Brazil, Blu-ray (1985/2011)

by | Jul 9, 2011 | DVD & Blu-ray Video Reviews | 0 comments

Brazil, Blu-ray (1985/2011)

Director: Terry Gilliam
Starring: Jonathan Pryce, Robert De Niro, Ian Holm, Bob Hoskins, Jim Broadbent
Studio: Universal 62115281 [7/12/11]
Video: 1.85:1 for 16:9 1080p HD
Audio: English DTS-HD Master Audio 5.1, French DTS Surround 2.0
Subtitles: English SDH, French, Spanish
Extras: My scenes, BD Live!, Pocket Blu, D-BOX
Length: 2 hours 12 minutes
Rating: *****

I should fess up front that this is my favorite film – a remarkable and unique work of art which has influenced all sorts of other films.  True, Roger Ebert hated it, and you may either hate it or love it.  It’s that different. Brazil has been compared with Kafka’s The Trial, Chaplin’s Modern Times, Orwell’s 1984, and the TV series The Prisoner. Gilliam was the only American member of Monty Python and is responsible for several unique films, but this is his pitch-black satirical masterpiece.
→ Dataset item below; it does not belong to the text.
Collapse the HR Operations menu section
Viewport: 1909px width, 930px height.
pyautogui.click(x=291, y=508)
I reviewed the Criterion single-DVD version of Brazil back in 2006 and I suggest you go there for most of my review. They also did a 3-DVD version at the same time, which contained the many extras for which I saved my original Criterion laserdisc set of five discs: It included The Production Notebook, Production Design, Storyboards for the Fantasy Sequences, Script Development, the featurette “What Is Brazil?,” the video history “The Battle of Brazil” (on the controversy over the U.S. release of the film), and the 94-minute studio recut version of the film which was shown on TV and substitutes an unbelievable happy ending.
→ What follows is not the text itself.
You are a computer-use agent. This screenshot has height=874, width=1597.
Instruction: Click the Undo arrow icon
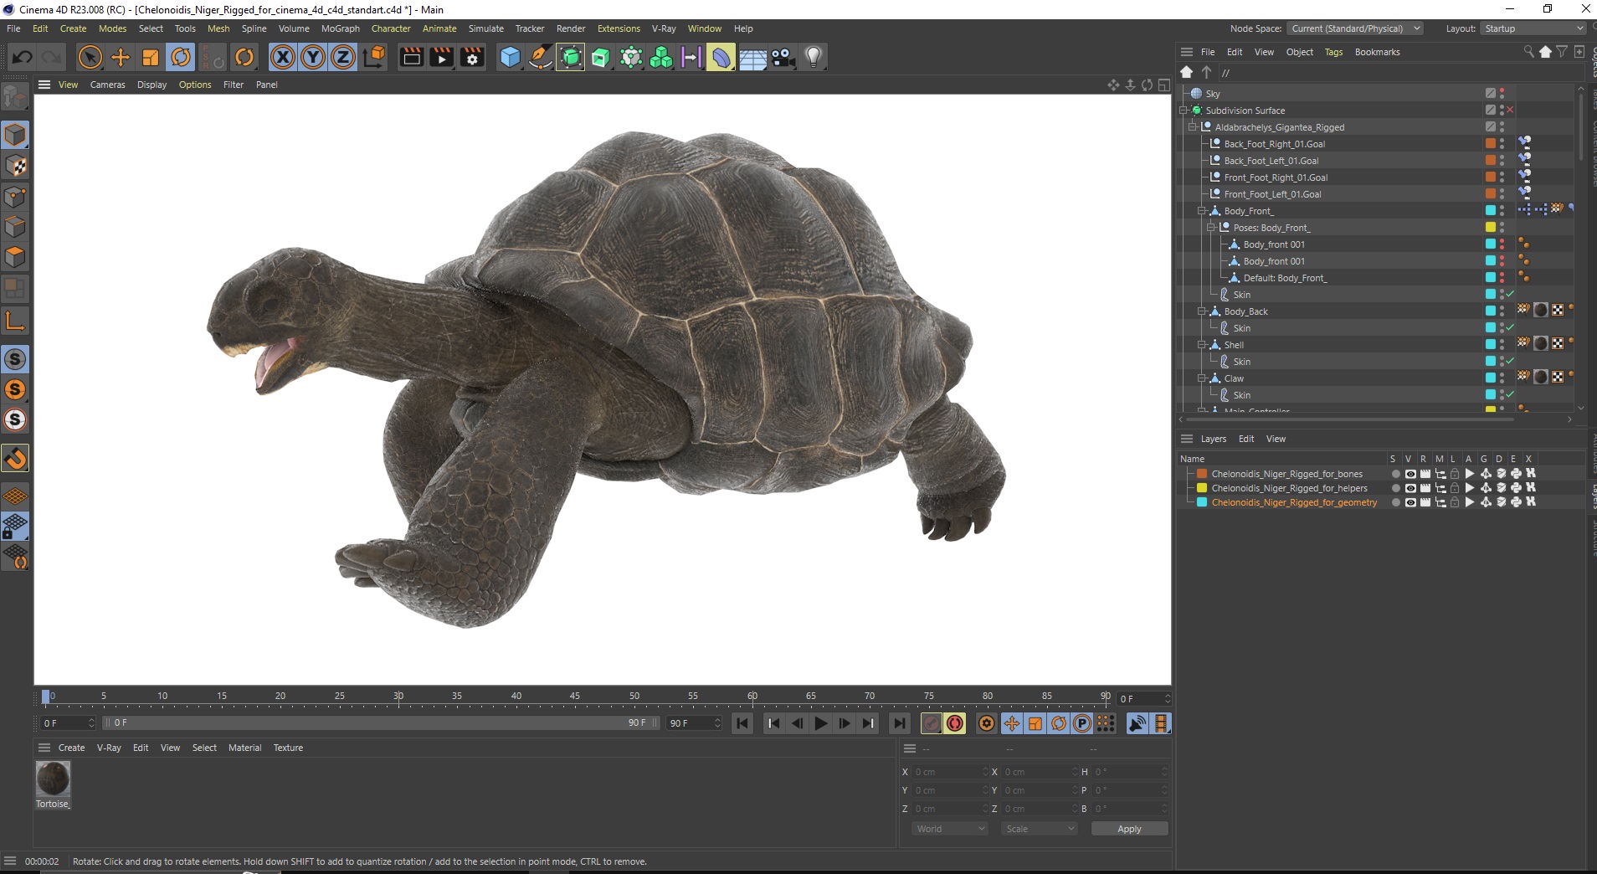(x=23, y=57)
The Criterion digital remaster for their DVD was so good that the studio Blu-ray doesn’t appear to be that much better.  Yes, there is more detail but if you have the 3-disc DVD set you’re probably ahead of the game. What seems odd about the Blu-ray is that it really offers no extras at all – not even Gilliam’s excellent commentary track – and there doesn’t seem to be a Blu-ray 3-disc or 2-disc version. Probably most of the extras would have fit on a single 50 GB Blu-ray.